The Pseudo-reality of the COPs
Like many COPs before it, the Lima meeting was awash in climate double-speak by rich countries — most notably the U.S. — boasting about all the wonderful actions they’re taking to address climate change. Yet alas, ocean acidification, drought and fire are not curtailed by boastful rhetoric, but by cuts in greenhouse gas emissions.

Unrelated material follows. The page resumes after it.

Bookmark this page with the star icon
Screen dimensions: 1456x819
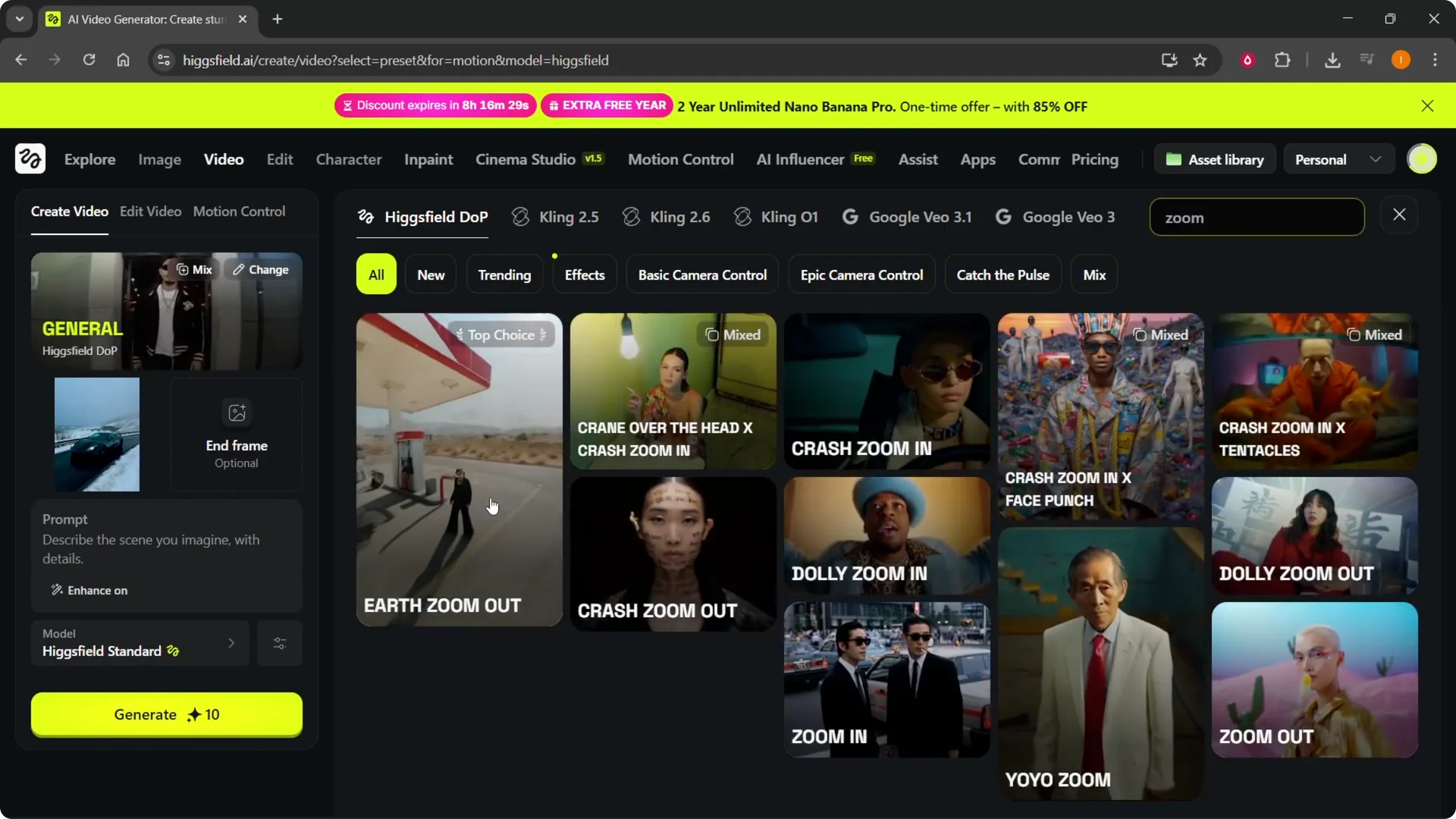[1200, 61]
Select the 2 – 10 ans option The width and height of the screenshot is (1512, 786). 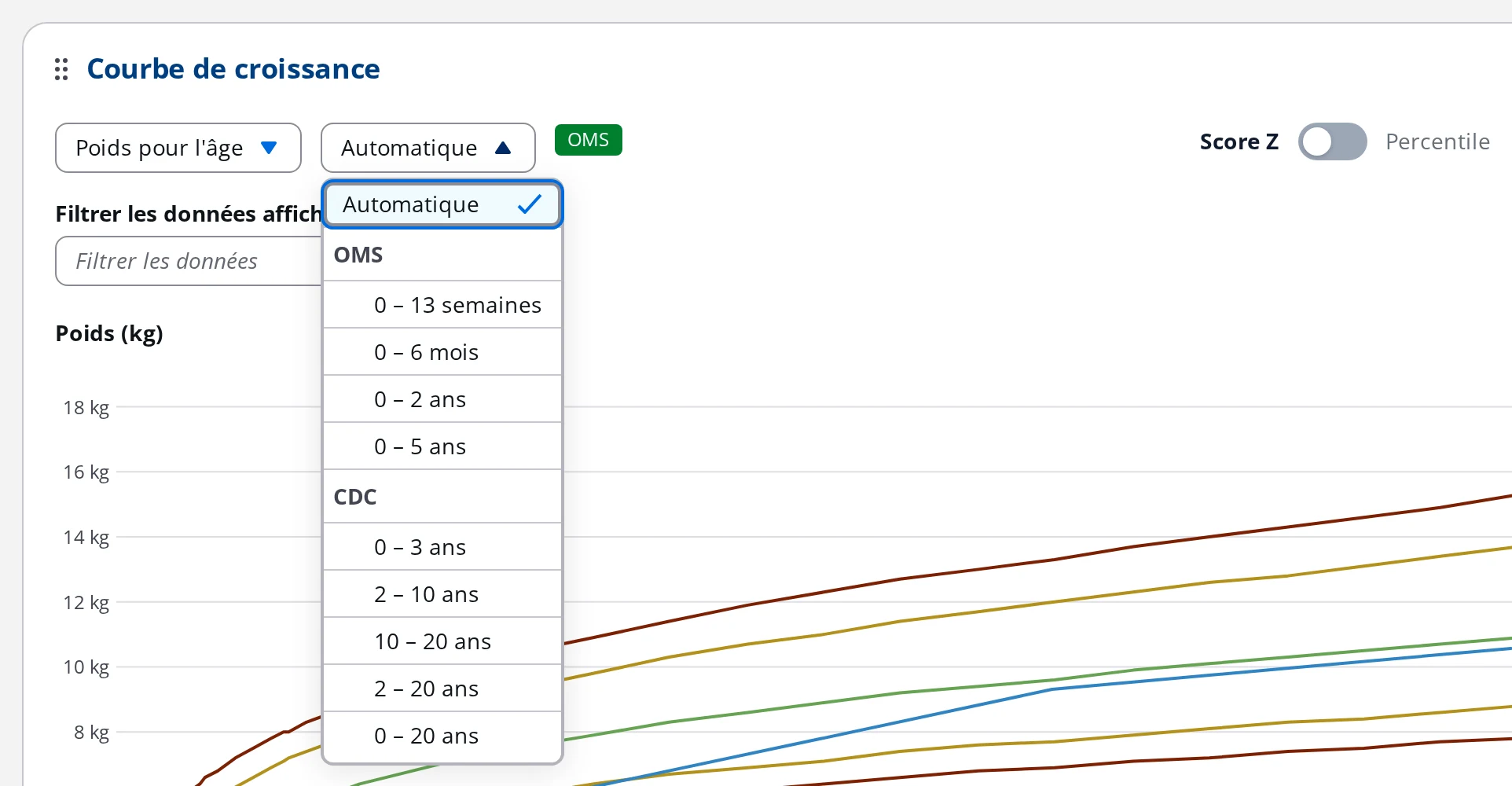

As expected, the U.S. delegation did an excellent job of dampening global ambition while still claiming the mantle of leadership. At their firm insistence, obligatory greenhouse gas cuts by rich countries have been, in effect, discarded and replaced by, in UN jargon, voluntary “intended nationally determined contributions.” Basically, each country does what it wants, when it wants, regardless of whether those collective actions are sufficient to avert climate disruption. With this voluntary system, the international climate talks look like they will set us on an extremely dangerous course of some 4 degrees Celsius of warming (twice the already dangerous 2 degrees Celsius — 3.6 degrees Fahrenheit — level that countries have agreed to under the UN Framework Convention on Climate Change). On another front, the U.S. worked quite successfully to sideline progress on climate adaptation and loss & damage — areas of preeminent importance for the poorest and most vulnerable nations.
But to expect much more from Lima would have been self-deceiving. The fact is that the U.S. is not going to bring to the international table more than the dinner it can set at home. We all know that the U.S. is currently in a pretty miserable place when it comes to addressing and mitigating the climate crisis. And the blame can’t be laid only at the feet of the flat earth climate deniers occupying congressional seats. (They’re pretty much unsalvageable.) There are also plenty of everyday politicians who believe in climate change, but not as much as they believe in money from the dirty energy industry. We have to plant and grow seeds at home before we can bear fruit internationally.
Roots of transformation
Fortunately, we are already seeing seeds of change take root. With Little Village Environmental Justice Organization shutting down dirty coal plants in lower-income Latino neighborhoods in Chicago, and Indigenous Peoples leading the fight against the Keystone XL pipeline, we can just begin to see the roots of broader social change. We also see glimmers of hope in the hard work of New York activists, who just won a first-of-its-kind ban on fracking in that state.
From the sprouting of grassroots advocacy and ideas can come a cascade of change that makes its way up to the national and international levels. But we’ll need to see such change blossom at a tremendous scale — for climate change is ubiquitous, and touches everything. Far from being just an environmental issue, climate change is indisputably also about everything else — health, human rights, socioeconomic and racial justice and sustainable development, to name just a few. Indeed, as the mantra goes, we need system change, not climate change.
More and more people are realizing this need for broader systemic change; for example, the Flood Wall Street action in September (the day after 400,000 people turned up in Manhattan for the biggest climate march ever!) linked climate change and capitalism, with its call to: Flood, blockade, sit-in, and shut down the institutions that are profiting from the climate crisis.
Taken together, these struggles tell a powerful story of an increasingly powerful base whose voices, raised together, will one day drown out the clink of cash from the fossil fuel industry. On that day, we can be confident that the U.S. president will head to UN climate negotiations with marching orders dictated not by the fossilized thinking of dirty energy’s proponents, but by science and justice.